En poco tiempo, sorpresivamente, ocurrió algo más. Para el otoño de 2005, el 85% de los estudiantes universitarios de EUA utilizaban dicho sitio y el 60% de los usuarios lo visitaba diariamente. Mientras surfeaban en él, Thefacebook aprovechó la feroz competitividad social sobre la que el sistema educativo estadounidense se halla construido. Como explica David Kirkpatrick en su historia de este fenómeno digital, El efecto Facebook,[i] los usuarios del nuevo sitio comenzaron a poner atención en perfeccionar los detalles de su perfil, no sólo para ligar con alguien, sino para hacerse más atractivos como amigos potenciales. Esto se redujo a un puñado de imperativos: «Encuentra la foto de perfil correcta. Cámbiala regularmente. Considera cuidadosamente cómo describes tus intereses».

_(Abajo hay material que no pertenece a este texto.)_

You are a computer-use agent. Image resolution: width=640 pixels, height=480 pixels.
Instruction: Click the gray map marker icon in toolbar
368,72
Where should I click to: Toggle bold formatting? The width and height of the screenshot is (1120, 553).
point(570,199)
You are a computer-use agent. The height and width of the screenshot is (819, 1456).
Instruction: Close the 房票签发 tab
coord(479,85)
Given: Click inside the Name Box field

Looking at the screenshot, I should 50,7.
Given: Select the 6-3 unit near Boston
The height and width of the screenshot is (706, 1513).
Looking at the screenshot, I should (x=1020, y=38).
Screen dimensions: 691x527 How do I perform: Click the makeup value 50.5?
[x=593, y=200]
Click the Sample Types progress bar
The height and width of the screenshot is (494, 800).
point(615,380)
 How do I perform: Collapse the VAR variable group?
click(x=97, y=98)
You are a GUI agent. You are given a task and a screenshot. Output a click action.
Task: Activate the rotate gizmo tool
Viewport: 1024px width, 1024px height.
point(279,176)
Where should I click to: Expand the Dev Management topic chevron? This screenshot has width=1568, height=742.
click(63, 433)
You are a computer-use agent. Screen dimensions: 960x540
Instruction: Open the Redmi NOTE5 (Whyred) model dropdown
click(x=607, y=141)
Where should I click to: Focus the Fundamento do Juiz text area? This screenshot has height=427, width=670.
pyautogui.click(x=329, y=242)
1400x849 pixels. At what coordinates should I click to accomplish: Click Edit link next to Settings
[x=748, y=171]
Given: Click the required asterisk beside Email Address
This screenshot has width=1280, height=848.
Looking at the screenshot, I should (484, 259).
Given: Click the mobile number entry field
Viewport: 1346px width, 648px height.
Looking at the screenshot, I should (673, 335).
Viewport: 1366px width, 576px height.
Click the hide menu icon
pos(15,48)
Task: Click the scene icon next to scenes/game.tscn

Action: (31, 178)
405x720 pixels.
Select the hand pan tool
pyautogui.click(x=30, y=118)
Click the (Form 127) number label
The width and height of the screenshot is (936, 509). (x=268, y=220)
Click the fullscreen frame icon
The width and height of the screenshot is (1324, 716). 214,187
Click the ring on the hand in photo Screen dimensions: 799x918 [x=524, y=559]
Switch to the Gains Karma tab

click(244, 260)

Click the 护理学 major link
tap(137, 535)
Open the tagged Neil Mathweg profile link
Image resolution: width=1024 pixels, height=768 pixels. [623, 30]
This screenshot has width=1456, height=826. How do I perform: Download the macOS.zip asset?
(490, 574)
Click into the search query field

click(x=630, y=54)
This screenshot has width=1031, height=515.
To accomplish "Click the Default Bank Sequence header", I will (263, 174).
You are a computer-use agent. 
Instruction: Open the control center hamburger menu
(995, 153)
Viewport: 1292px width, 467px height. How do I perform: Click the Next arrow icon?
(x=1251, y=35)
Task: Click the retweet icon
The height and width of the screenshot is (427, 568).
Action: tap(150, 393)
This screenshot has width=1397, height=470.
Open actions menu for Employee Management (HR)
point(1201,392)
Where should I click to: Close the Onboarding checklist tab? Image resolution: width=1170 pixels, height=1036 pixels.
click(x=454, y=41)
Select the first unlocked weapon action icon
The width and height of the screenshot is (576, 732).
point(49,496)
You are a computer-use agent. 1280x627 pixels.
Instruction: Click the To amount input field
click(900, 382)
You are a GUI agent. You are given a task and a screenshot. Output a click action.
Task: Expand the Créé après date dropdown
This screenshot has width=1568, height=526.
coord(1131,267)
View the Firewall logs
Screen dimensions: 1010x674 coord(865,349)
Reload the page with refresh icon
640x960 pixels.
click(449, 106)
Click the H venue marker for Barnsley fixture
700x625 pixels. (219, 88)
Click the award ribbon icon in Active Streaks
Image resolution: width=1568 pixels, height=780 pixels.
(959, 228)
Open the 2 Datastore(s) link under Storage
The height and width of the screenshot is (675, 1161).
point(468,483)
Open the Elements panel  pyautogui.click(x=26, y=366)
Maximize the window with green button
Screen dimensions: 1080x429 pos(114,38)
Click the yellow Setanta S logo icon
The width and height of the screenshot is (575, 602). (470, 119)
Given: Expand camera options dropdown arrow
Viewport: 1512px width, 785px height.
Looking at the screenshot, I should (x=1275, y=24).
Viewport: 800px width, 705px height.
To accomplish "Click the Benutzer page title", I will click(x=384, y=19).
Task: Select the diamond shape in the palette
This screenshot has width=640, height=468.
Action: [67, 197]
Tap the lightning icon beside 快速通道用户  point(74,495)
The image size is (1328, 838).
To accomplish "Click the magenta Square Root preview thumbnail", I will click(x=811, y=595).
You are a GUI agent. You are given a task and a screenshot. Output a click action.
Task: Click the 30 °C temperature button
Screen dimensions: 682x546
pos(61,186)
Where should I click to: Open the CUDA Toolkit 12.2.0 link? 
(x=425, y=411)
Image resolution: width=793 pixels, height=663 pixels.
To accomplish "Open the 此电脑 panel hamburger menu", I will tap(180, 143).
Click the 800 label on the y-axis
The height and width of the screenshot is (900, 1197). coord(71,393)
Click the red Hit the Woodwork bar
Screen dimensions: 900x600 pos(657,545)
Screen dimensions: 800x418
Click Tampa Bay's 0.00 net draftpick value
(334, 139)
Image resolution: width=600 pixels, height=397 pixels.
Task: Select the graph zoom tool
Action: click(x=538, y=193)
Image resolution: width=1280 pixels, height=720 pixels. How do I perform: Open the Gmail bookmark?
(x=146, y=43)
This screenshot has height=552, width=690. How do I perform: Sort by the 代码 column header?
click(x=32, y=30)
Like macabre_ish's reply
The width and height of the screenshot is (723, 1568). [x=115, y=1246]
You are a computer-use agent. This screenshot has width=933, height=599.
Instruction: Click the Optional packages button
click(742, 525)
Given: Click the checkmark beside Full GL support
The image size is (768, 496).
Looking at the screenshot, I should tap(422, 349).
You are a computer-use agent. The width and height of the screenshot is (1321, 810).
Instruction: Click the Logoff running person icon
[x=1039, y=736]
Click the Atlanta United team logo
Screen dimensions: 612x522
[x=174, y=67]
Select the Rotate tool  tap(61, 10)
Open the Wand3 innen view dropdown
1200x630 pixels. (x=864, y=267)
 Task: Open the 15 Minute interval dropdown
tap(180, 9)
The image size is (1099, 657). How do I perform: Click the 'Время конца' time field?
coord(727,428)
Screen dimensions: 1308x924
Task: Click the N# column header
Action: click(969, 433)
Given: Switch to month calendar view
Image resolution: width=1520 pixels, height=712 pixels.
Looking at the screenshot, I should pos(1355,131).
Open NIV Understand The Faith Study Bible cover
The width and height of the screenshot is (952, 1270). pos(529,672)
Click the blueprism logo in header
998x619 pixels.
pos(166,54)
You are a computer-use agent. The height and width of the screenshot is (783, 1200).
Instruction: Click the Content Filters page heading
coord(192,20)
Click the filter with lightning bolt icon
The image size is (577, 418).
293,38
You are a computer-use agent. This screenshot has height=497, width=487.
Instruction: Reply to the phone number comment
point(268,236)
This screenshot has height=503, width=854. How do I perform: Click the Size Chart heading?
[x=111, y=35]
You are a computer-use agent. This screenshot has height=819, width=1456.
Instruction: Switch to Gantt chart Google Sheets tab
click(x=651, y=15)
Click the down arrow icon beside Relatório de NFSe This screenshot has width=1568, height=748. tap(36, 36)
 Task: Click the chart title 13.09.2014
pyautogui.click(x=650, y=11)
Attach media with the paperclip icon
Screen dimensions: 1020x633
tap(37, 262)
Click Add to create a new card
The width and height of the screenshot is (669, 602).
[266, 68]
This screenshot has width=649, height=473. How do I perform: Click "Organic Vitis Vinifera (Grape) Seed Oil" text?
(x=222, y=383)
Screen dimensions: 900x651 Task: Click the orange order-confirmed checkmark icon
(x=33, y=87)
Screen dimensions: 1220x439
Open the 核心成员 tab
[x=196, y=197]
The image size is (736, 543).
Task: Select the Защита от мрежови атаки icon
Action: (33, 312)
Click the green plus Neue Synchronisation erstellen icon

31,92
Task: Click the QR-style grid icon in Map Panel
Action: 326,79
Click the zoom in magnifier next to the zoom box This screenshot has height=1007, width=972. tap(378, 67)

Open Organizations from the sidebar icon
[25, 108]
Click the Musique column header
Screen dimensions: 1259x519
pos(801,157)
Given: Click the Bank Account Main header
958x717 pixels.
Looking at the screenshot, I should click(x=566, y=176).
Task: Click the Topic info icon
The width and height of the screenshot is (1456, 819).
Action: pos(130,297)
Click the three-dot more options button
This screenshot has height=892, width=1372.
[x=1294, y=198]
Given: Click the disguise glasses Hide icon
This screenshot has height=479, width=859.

De hecho, según Kirkpatrick, ser un exitoso Facebooker pronto se convirtió en una necesidad tal que comenzó a afectar las decisiones que la gente tomaba en el mundo real: todo el mundo, al parecer, estaba actuando, y la idea básica era hacer tanto como fuera posible. Para finales de 2004, Thefacebook alcanzó el millón de usuarios; en septiembre de 2006, al rebautizarse como Facebook, superó las universidades y las escuelas preparatorias, para darle la opción de suscribirse a cualquier persona mayor de 13 años con una dirección de correo electrónico. Pero un principio básico de sus comienzos en Harvard permaneció constante: el imperativo de que los usuarios presenten al mundo la impresión más halagadora de sí mismos.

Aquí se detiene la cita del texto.